Effects induced by the electrical stimulation of the nucleus raphe dorsalis upon hypothalamic release of 5-hydroxyindole compounds and sleep parameters in the rat.

Electrical stimulation (30 min; pulse 0.5 ms, 150 microA, 20 Hz) of the antero-dorsal part of the nucleus raphe dorsalis (n.RD) induces in the basal hypothalamus (n. arcuate and surrounding areas) a large axonal release of 5-hydroxyindole compounds (5-OHLes; about +300%) measured by means of voltammetric technique. During such a release, evidence for a direct detection of serotonin (5-HT) is reported. The above stimulation induces also marked aversive behaviors together with prolonged polygraphic arousal. Three hours later, a significant paradoxical sleep (PS) rebound occurs. Both the 5-OHLes release and the PS rebound observed after n.RD stimulation are suppressed by a p-chlorophenylalanine (PCPA) pretreatment of the animals. The 5-HT-hypnogenic factor dependence of the PS rebound observed after n.RD stimulation is discussed.

Detection of the release of 5-hydroxyindole compounds in the hypothalamus and the n. raphe dorsalis throughout the sleep-waking cycle and during stressful situations in the rat: a polygraphic and voltammetric approach.

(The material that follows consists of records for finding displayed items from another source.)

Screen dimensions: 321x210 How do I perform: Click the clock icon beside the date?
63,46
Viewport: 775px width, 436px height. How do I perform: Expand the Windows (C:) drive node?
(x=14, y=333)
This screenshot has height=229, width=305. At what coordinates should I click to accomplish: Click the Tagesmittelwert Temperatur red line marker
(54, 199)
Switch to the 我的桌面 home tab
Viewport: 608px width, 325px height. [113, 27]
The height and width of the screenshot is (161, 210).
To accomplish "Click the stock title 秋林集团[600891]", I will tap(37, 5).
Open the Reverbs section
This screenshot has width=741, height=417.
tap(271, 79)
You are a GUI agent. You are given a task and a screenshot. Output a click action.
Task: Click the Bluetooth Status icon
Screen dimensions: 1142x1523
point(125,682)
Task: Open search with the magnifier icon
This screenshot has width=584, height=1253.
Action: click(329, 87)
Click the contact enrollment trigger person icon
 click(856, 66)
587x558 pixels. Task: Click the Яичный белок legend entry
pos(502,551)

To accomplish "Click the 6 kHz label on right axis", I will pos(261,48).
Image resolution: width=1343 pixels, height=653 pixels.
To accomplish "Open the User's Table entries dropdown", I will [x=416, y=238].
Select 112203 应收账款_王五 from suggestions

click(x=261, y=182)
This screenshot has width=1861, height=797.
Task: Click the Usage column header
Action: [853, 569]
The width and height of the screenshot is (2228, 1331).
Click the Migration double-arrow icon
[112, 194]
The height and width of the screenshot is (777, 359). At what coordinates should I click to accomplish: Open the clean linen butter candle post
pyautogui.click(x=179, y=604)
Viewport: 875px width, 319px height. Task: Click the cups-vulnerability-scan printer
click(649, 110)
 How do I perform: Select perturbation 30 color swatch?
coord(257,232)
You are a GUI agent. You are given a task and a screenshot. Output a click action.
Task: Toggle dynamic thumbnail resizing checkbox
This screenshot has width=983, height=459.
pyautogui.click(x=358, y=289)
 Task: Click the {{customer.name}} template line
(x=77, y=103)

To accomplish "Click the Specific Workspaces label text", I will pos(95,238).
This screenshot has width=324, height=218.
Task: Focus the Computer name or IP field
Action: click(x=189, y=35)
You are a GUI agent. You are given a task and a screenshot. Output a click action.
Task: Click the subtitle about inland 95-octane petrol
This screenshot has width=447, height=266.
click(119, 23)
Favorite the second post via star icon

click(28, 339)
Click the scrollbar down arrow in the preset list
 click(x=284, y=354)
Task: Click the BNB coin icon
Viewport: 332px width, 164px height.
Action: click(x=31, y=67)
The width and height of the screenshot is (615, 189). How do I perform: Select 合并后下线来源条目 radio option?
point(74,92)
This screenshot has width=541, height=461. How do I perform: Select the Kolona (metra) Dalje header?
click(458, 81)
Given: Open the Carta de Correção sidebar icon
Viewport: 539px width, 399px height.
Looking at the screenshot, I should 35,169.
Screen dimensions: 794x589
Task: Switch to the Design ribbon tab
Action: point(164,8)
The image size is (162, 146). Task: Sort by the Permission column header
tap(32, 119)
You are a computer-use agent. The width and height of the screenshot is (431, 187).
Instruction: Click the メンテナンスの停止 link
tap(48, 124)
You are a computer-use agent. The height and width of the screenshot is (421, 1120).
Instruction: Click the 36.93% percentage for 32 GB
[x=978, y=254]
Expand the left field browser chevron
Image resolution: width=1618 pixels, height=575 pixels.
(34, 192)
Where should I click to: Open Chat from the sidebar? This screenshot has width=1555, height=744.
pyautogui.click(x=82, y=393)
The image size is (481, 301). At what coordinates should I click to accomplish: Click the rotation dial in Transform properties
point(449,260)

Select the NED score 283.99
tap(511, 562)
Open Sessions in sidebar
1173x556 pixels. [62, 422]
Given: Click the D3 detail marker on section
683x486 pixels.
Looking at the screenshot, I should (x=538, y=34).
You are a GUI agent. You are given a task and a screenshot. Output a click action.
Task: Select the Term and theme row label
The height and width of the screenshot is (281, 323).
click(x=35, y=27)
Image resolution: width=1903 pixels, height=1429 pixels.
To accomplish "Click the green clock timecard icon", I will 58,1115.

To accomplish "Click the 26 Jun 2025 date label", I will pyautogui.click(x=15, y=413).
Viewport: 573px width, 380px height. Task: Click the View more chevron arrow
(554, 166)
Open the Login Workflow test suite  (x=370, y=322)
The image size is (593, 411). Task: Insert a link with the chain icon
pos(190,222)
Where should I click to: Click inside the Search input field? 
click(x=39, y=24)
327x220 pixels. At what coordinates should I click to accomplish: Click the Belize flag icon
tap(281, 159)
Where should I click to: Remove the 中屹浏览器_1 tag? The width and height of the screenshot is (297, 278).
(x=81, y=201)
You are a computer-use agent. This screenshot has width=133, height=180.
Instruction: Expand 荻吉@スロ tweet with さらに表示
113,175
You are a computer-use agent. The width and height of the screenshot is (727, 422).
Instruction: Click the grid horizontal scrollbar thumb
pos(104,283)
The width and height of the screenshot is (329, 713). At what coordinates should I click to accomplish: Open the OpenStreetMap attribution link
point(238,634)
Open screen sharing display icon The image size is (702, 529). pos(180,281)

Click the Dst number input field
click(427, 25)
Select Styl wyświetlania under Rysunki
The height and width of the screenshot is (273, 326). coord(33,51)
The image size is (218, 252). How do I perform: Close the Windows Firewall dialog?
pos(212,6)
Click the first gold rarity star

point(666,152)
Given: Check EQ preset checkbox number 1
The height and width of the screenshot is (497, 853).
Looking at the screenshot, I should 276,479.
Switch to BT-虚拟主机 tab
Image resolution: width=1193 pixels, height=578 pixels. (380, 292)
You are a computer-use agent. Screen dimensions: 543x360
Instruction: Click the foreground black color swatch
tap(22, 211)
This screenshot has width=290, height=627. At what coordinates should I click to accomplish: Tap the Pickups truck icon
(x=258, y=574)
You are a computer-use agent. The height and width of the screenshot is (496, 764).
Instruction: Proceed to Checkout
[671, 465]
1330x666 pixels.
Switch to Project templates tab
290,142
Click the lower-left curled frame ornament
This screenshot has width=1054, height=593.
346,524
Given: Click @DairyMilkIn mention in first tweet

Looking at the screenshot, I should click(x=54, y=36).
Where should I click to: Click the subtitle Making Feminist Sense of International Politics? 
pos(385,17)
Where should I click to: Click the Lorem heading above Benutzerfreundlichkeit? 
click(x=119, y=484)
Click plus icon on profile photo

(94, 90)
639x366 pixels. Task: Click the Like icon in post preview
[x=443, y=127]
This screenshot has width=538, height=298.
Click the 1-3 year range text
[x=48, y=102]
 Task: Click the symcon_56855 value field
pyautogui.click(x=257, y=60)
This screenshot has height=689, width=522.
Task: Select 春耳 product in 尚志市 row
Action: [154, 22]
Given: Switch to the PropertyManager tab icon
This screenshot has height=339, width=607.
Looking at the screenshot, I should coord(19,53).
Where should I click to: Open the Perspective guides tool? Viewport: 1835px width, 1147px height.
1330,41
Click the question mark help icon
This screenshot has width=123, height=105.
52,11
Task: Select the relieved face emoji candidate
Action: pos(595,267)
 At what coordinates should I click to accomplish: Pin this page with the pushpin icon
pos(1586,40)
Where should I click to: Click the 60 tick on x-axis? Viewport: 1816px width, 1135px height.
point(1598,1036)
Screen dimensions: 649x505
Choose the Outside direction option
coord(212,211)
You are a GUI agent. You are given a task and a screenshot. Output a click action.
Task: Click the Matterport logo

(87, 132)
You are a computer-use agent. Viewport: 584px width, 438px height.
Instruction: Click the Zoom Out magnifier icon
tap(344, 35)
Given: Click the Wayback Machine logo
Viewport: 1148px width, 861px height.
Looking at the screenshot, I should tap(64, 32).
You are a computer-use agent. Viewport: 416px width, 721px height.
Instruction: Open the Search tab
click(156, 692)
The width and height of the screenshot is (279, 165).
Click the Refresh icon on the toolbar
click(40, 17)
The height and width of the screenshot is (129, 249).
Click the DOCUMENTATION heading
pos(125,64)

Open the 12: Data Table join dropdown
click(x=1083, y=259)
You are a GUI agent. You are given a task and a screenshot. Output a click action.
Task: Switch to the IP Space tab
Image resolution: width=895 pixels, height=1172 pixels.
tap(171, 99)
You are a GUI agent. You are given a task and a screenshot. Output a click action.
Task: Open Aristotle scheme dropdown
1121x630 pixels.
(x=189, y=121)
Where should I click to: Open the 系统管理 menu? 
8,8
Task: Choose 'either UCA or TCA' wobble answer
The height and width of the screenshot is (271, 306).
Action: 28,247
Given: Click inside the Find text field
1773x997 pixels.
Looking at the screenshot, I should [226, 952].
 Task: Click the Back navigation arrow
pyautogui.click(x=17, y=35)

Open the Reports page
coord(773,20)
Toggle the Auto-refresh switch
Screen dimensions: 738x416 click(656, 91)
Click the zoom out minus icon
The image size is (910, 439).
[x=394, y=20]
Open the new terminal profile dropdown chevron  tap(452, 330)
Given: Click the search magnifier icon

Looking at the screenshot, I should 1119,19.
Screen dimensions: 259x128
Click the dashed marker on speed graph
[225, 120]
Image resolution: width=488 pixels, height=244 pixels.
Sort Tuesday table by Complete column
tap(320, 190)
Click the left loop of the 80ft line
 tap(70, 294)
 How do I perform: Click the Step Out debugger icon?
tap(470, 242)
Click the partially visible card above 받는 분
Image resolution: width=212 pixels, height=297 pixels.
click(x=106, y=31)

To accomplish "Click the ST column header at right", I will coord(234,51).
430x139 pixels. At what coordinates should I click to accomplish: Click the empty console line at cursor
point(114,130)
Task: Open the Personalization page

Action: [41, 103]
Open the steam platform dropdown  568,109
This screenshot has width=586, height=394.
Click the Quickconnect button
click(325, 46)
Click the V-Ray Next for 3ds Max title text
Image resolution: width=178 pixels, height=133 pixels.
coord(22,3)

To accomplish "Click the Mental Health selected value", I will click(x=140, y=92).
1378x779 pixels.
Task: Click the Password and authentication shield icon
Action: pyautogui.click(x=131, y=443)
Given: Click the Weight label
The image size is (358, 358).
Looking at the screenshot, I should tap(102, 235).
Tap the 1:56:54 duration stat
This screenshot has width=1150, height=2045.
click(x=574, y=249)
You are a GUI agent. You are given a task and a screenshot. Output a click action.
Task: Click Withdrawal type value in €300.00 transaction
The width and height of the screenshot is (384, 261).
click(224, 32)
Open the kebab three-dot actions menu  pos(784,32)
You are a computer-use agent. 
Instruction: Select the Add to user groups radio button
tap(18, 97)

In the present work, voltammetric method combined with polygraphic recordings were used in animals under long-term chronic conditions; the extracellular concentrations of 5-hydroxyindole compounds (5-OHles) and in particular 5-hydroxyindoleacetic acid (5-HIAA) were measured in the hypothalamus and in the nucleus Raphe Dorsalis (n.RD). The hypothesis that extracellular detection of 5-HIAA, in animals under physiological conditions, might reflect serotonin (5-HT) release is suggested by the following observations: serotoninergic neurons are reported to contain only monoamine oxidase type B (MAO-B);--an inhibitor of such an enzyme, MDL 72145 (1 mg/kg), fails to decrease the extracellular 5-HIAA peak 3 height:--MAO type A is contained in non-5-HT cells or neurons;--only the inhibitor of this last type of enzyme (Clorgyline 2.5 mg/kg) induces a complete disappearance of the voltammetric signal. The 5-HIAA measured in the extracellular space thus comes from the 5-HT released and metabolized outside the 5-HT neurons. Throughout the sleep-waking cycle, 5-OHles release occurs following two different modes: 1--during sleep, in the vicinity of the 5-HT cellular bodies in the n.RD; this release might come from dendrites and be responsible for the 5-HT neuronal inhibition occurring during sleep; 2--during waking, at the level of the axonal nerve endings impinging on the hypothalamus; this release might be related to the synthesis of "hypnogenic factors". Finally, we have observed that in the hypothalamus, 30 min. of immobilization-stress (IS) induces a larger increase of the voltammetric signal (+80%) than a painful stimulation of the same duration (+30%); the possible link between the 5-OHles release occurring in this area during an IS and the subsequent paradoxical sleep rebound is discussed.